Сам дьявол как будто науськал полубогов воссоздать на арене нового Колизея кровавую сцену последнего сражения Спартака.
Напомню (по памяти из БСЭ!), что пал он в неравном бою с намного превосходящим по численности и вооружению войском римского полководца Красса и произошло это ранней весной 71-го года до нашей эры на юге Италии (точнее, согласно Плутарху: «на узком, извилистом и каменистом перешейке промежду Ионическим и Адриатическим морями!»).
Со слов очевидцев той бойни, Уинстона Черчилля и Никиты Сергеевича Хрущева, более захватывающего зрелища за все свои многовековые блуждания они уже не наблюдали и большего восторга не испытывали.

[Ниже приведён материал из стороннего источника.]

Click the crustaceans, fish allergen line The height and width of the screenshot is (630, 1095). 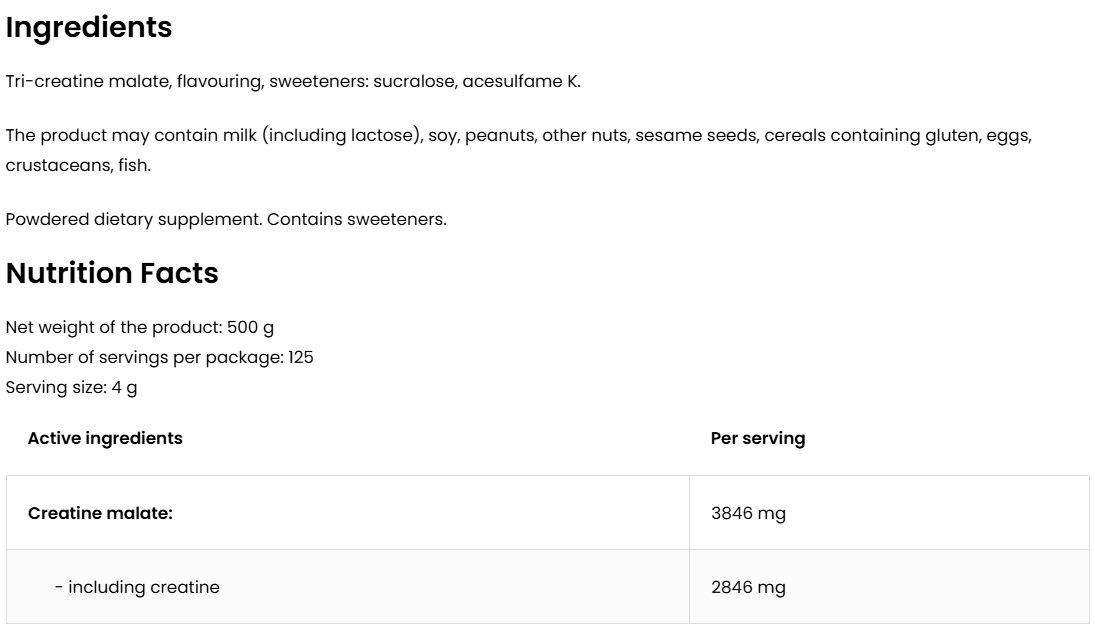(78, 165)
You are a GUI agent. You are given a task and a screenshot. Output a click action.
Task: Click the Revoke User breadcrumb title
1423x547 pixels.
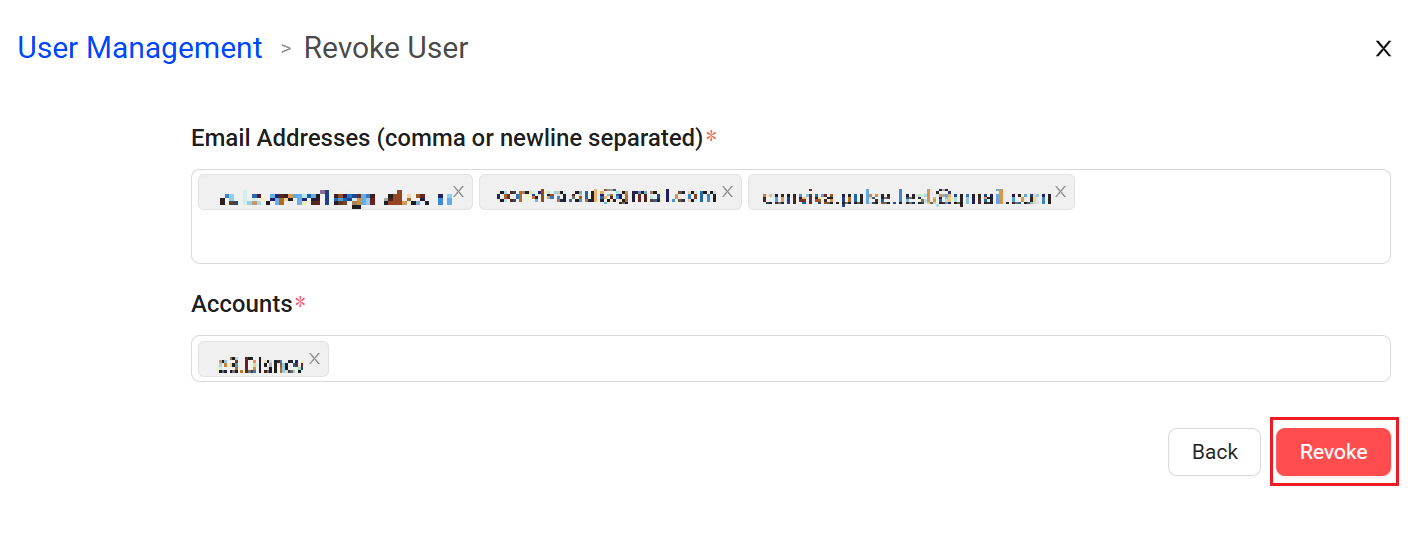pyautogui.click(x=386, y=48)
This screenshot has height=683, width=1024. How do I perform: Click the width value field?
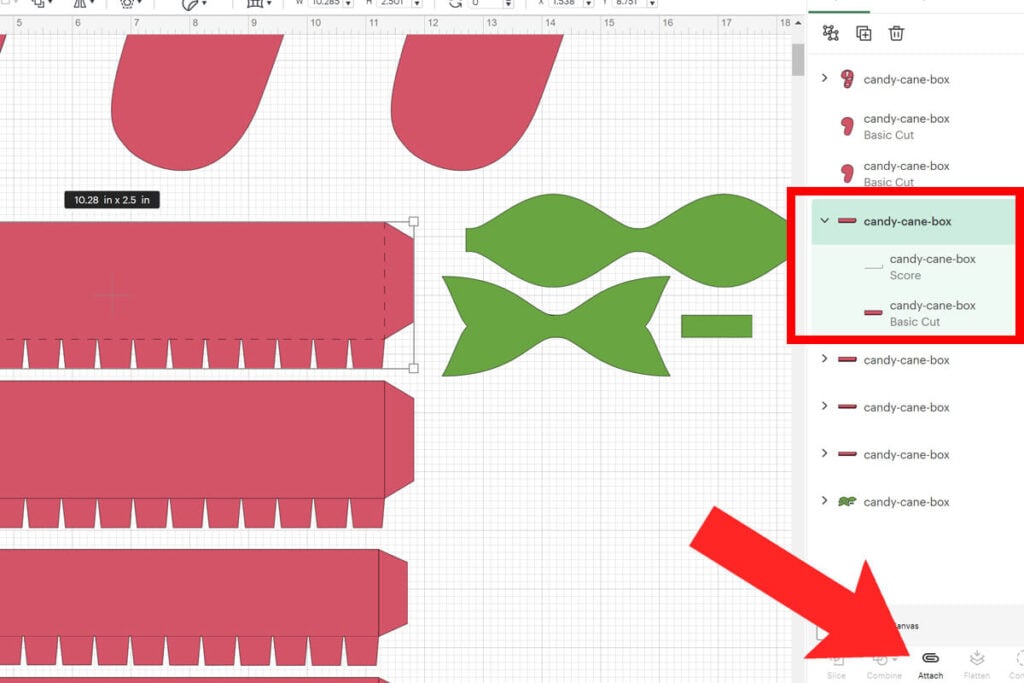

Оба называли и сравнивали между собой великие исторические сражения – от яростной схватки Иисуса Навина за Иерихон и вплоть до серийных побоищ времен Первой и Второй мировых войн! – и оба же, как ни старались, не могли припомнить, кто бы еще на их памяти так доблестно и бескомпромиссно бился один против тысячи тысяч.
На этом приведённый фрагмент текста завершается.